▶ **PASSAGE SHOWN**:
** start **

A wide range of materials may be used for the antenna assembly 2800 and other antenna assemblies disclosed herein. In an exemplary embodiment, the substrate 2806 comprises 0.4 mm thick polypropylene substrate. Alternatively, other materials may be used for the substrate, such as FR4 composite material, silicone, glass, polyurethane rubber, other polymers, thicker or thinner materials, etc.

The antenna assembly 2800 may also include an outer surface or cover that may be positioned overtop or on the substrate 2806 to thereby cover the UHF and VHF antenna elements 2804, 2810. The UHF and VHF antenna elements 2804, 2810 may be completely enclosed within an interior defined between the substrate 2806 and the cover. In an exemplary embodiment, the cover comprises 0.4 mm thick polypropylene cover. In some exemplary embodiments, the cover may be optically transparent or translucent such that the UHF and VHF antenna elements 2804, 2810 underlying the cover may be visible through the cover. The cover may comprise a naturally tacky or self-adherent material. With the naturally tacky or self-adherent properties, the cover may allow the antenna assembly 2800 to be mounted or attached directly to a window or other support surface without any additional adhesives needed between the window and the naturally tacky or self-adherent cover or outer covering of the antenna assembly 2800. Advantageously, mounting an antenna assembly to a window may provide a higher and more consistent HDTV signal strength as compared to interior locations of a home. An antenna assembly may be mounted on various window types, such as a single or double pane window that is partially frosted and does not include a low e-coating, etc. Alternatively, other materials may be used for the cover, such as other polymers, thicker or thinner materials, non-tacky materials, glass, polycarbonate, etc. In addition, the antenna assembly 2800 may also be integrated into a picture/photo frame. See, for example, FIGS. 34 through 37 illustrating an exemplary embodiment in which the UHF and VHF antenna elements 2804, 2810 are enclosed within or integrated into a picture/photo frame.

The UHF and VHF antenna elements 2804, 2810 may comprise an electrically-conductive material (e.g., aluminum or copper foil, anodized aluminum, copper, stainless steel, other metals, other metal alloys, etc.). By way of example, the UHF and VHF antenna elements 2804, 2810 may be flat with a generally constant or uniform thickness and/or be stamped from metal (e.g., copper sheet metal, etc.). The UHF and VHF antenna elements 2804, 2810 may be etched on a PCB coated in copper or other suitable material (e.g., coated in one ounce of copper per square foot (equivalent to approximately 35 um thickness), etc.). Alternative embodiments may include a substrate and/or elements configured differently, e.g., that are curved, do not have a generally constant or uniform thickness, and/or formed from a different material and/or process besides stamped metal, etc. For example, the substrate 2106 may comprise a flexible polymer substrate, and the antenna element 2104, the first and second arms 2110, 2114, and the first and second members 2118, 2122 may comprise one or more thin flexible antenna elements made of thin electrically-conductive metal foils bonded to the substrate with adhesive or electrically-conductive material sputtered on the flexible polymer substrate. As another example, the antenna element 2104, the first and second arms 2110, 2114, and the first and second members 2118, 2122 may comprise a single piece of electrically-conductive material (e.g., copper, etc.) having a monolithic construction. As a further example, the substrate 2106 may comprise a polyester substrate, and the antenna element 2104, the first and second arms 2110, 2114, and the first and second members 2118, 2122 may comprise electrically-conductive ink screen printed on the polyester substrate.

** end **

▶ **EXERCISE REQUIREMENTS**:
- a) In the antenna passage, what thickness is given for the polypropylene substrate in the exemplary embodiment?
- b) Condense the paragraph of the antenna passage that begins "A wide range of materials" into a short bulleted list.
- c) Continue the antenna passage from its final sentence with a further paragraph in the same style.
The rows after the antenna passage play no part in this.

▶ **EXCERPTED RECORDS**:
** start **

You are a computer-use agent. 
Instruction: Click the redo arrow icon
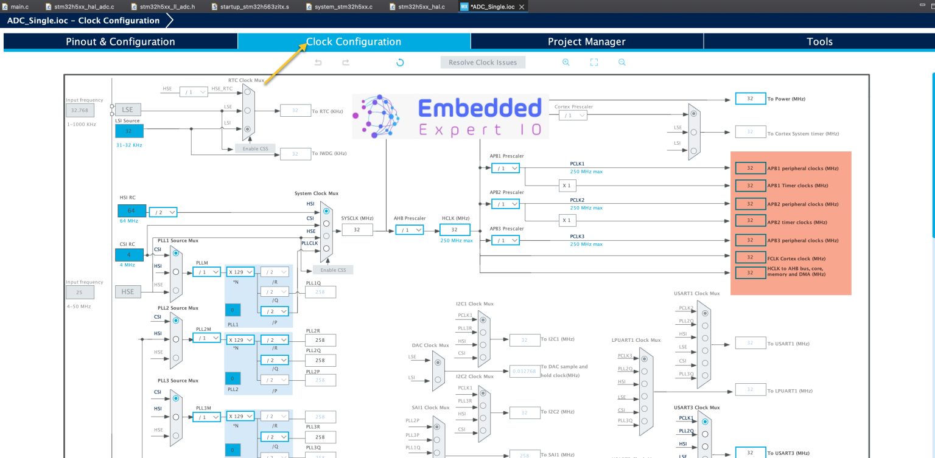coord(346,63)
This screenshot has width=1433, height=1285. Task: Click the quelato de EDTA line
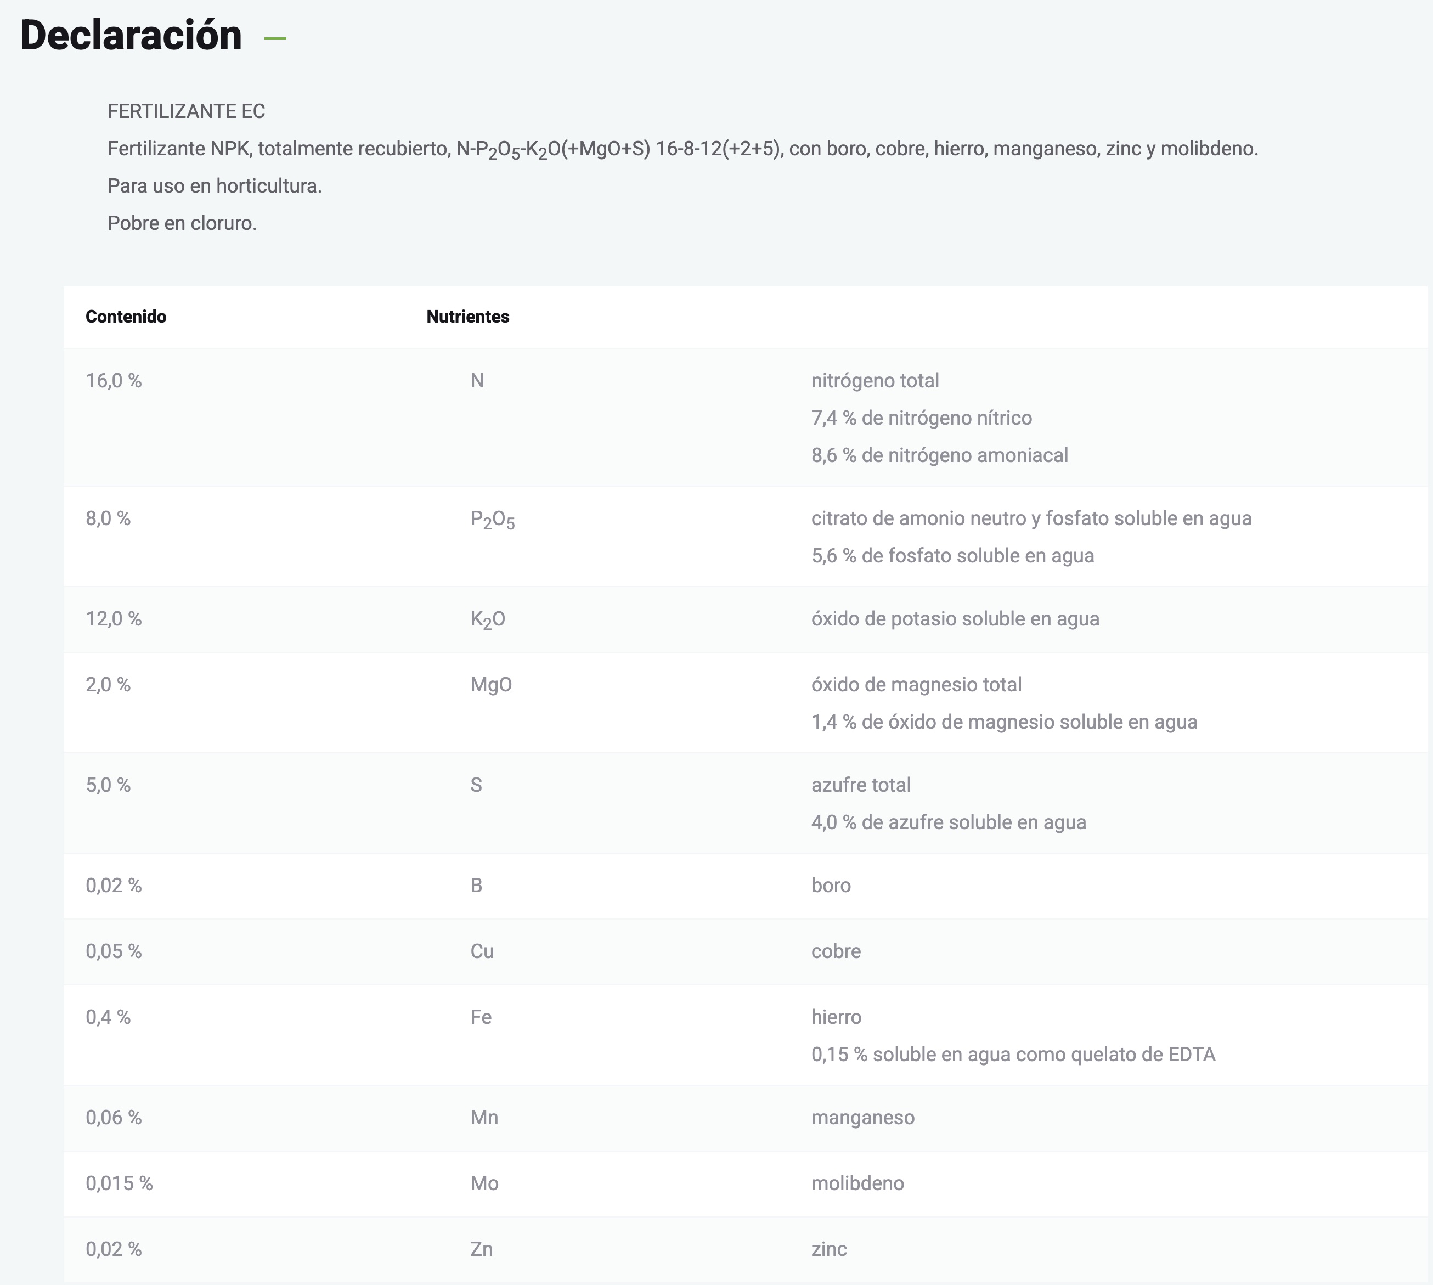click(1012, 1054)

** end **
** start **

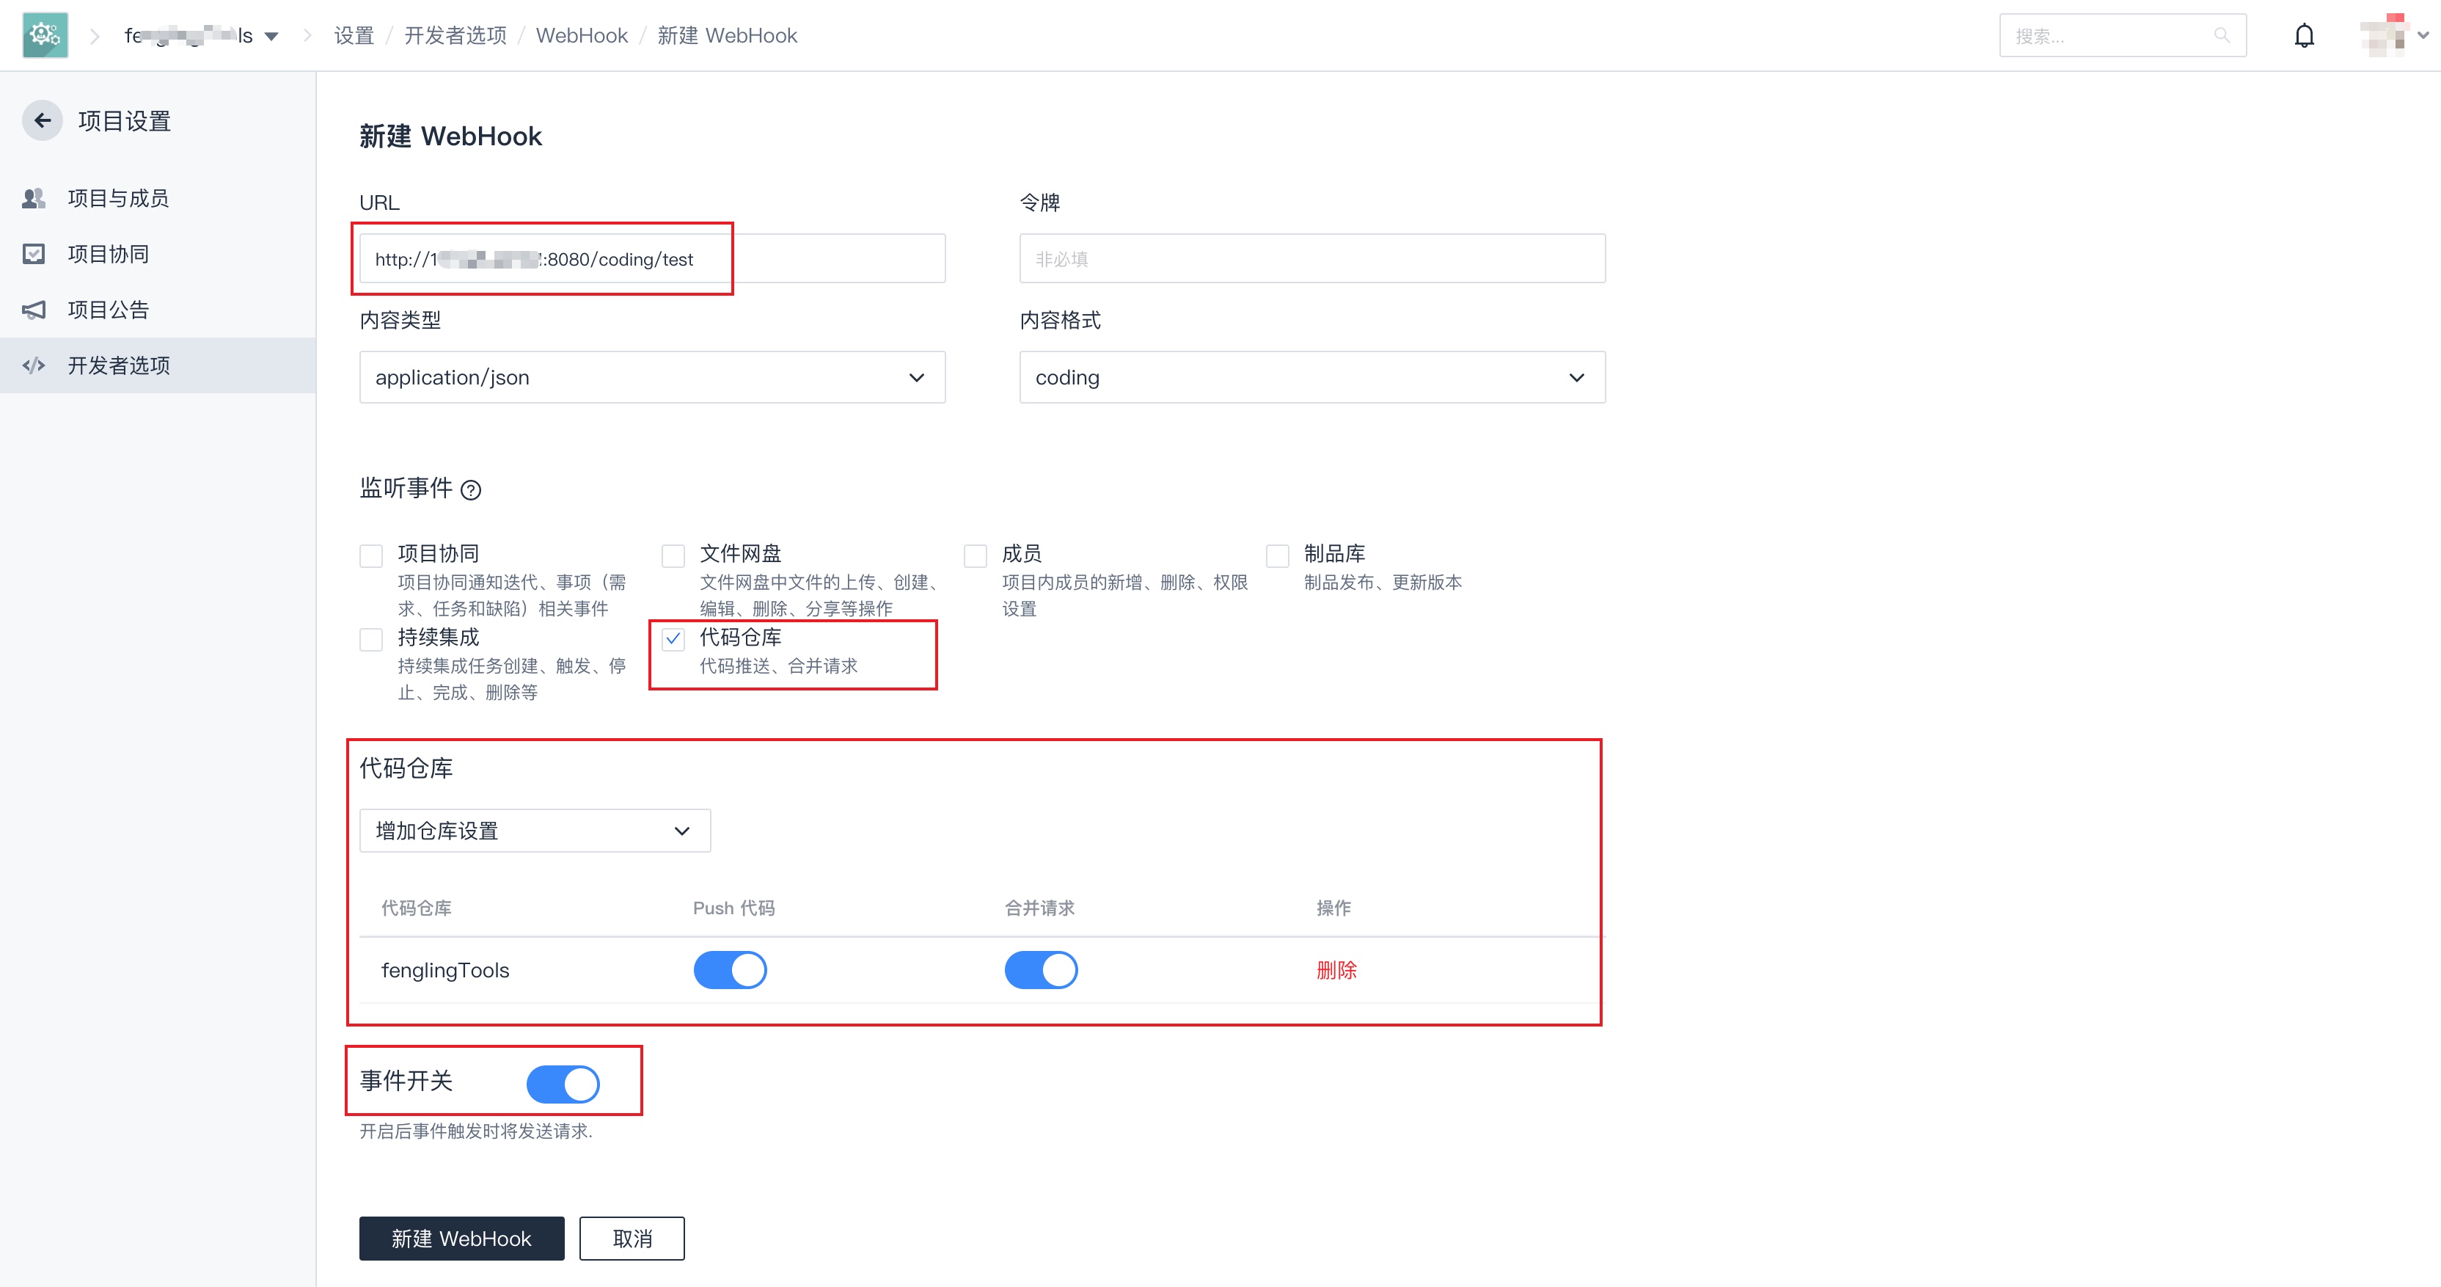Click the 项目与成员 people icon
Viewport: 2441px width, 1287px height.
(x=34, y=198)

** end **

▶ **TASK ANSWERS**:
- a) The substrate is 0.4 mm thick.

- b)
- Many materials can be used for antenna assembly 2800 and the other assemblies disclosed.
- Exemplary substrate 2806: polypropylene, 0.4 mm thick.
- Other substrate options: FR4 composite, silicone, glass, polyurethane rubber, other polymers, and thicker or thinner materials.

- c)
The back or rear surface(s) of the antenna assembly 2100 may be flat and planar. This, in turn, would allow the flat back surface to be positioned flush against a window. Accordingly, some exemplary embodiments of an antenna assembly do not include or necessarily need a support or mount having a base or stand for supporting or mounting the antenna assembly to a horizontal surface, to a vertical surface, or to a reflector and mounting post. In other exemplary embodiments, the antenna assembly 2100 may include a reflector and/or support having a base or stand. For example, the antenna assembly 2100 may include a dielectric center support.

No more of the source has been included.